Sunday. And she was being worse than usual. I was wrangling her, wrestling with her, shushing her. And she was talking, yelling, playing. She wanted up and she wanted down. She wanted to sit, stand, lie down. And I felt exhausted. And huge.

I took her out, finally, and found the bridal dressing room open. We went in and I put her on the couch, where she instantly laid her head down. She was tired. I figured. I couldn't hear the Mass, and felt removed from everything. I didn't like it.

Then, she came in. I'd never seen her before.

"Hi. I come down here to visit my son and his wife every few weeks. I just want to say that you are the most beautiful pregnant woman I've seen. That you still come to Church, even when you are juggling a toddler and everything else alone, is so beautiful. And I am constantly praying for you and for the safety of your husband. Can I help hold her?"

I don't know how I didn't cry, but that was the nicest thing I had heard since my husband left. It meant so much.

I never want to look like a victim during this deployment, because I'm not. I chose this. And I am proud of that. I never want to look beaten down, depressed, or weary. I may feel like that some days, but I always try to put on a cheerful face, a joyful countenance. Because my family deserves it, my Soldier deserves it. But, this life is hard, and sometimes it is a juggle--sometimes, being the only parent is a wrestling match.

And the prayers are what get us--get me--through.

I am so touched when people tell me they are praying for us. It means so much. Because, despite having toughed through 204 days, not one of those days has beaten me, has beaten my family. Despite the distance, despite the limited communication, despite not having held his hand in a long time, we are still moving forward. Happily, healthily, faithfully.

Thanks to the prayers.

So, those of you out there praying for my little family: thank you. From the bottom of my heart. Those I know, those I don't. Those who are dear friends, and those who watch from afar. Thank you.

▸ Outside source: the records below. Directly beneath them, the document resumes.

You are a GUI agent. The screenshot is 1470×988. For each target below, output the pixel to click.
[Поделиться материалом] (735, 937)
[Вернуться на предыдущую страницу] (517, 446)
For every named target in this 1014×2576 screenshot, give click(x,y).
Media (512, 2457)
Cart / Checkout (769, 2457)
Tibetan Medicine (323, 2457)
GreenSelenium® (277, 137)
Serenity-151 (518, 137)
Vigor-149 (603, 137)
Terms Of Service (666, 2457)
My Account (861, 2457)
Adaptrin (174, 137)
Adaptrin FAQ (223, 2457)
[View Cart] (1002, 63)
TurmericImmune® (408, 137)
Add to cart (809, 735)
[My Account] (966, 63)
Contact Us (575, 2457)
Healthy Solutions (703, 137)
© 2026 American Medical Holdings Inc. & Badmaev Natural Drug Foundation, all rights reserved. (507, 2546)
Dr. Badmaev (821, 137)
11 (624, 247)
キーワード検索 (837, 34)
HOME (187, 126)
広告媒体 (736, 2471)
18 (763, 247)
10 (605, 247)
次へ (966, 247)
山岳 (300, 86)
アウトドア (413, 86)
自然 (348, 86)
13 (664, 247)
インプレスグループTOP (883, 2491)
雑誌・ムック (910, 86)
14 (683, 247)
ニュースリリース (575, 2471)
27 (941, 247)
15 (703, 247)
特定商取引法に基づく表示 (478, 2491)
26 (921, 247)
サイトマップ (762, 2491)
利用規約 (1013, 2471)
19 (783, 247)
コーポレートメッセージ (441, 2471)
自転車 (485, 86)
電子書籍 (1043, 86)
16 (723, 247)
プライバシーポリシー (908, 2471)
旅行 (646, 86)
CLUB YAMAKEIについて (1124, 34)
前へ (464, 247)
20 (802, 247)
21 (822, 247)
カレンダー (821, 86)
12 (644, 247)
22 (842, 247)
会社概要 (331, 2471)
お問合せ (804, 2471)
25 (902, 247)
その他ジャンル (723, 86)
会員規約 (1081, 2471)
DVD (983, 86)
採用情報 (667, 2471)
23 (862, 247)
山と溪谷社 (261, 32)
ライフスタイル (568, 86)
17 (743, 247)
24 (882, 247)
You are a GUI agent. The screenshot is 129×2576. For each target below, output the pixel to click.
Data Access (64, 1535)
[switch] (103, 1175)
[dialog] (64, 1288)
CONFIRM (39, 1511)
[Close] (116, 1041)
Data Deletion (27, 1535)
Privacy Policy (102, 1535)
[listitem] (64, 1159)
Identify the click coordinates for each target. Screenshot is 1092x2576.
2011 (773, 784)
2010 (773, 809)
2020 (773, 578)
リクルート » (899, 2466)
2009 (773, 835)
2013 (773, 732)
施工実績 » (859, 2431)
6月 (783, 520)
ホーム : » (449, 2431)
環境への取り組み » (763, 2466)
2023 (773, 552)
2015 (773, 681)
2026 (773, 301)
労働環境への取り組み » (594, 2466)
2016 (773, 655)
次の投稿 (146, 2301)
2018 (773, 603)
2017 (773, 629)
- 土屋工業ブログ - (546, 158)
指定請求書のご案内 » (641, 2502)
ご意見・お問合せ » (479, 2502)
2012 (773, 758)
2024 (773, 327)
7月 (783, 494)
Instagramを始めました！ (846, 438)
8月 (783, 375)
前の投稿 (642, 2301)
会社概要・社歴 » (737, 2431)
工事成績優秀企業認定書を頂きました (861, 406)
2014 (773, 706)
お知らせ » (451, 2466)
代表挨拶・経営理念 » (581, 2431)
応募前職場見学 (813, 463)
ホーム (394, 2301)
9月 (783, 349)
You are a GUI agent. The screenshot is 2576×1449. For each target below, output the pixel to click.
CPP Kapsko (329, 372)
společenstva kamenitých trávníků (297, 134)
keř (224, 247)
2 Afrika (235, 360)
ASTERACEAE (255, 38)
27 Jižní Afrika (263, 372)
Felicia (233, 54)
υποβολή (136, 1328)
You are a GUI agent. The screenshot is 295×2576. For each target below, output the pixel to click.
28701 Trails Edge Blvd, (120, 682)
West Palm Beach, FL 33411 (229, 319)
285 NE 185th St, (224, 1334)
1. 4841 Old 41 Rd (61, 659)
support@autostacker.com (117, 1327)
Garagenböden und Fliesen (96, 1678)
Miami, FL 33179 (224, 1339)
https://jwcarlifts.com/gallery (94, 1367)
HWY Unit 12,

I've said it many times: the prayers are what get us through.

1 comment:

To Love a Soldier... said...

Adrienne, How beautiful! It's amazing how those things can happen in our darkest moments. Going to mass with my boys and without C was something I DREADED. It was nearly impossible to get something out of it. He just left again this morning and today I feel a little broken. Praying for you, Adrienne, and the prayers do get us through.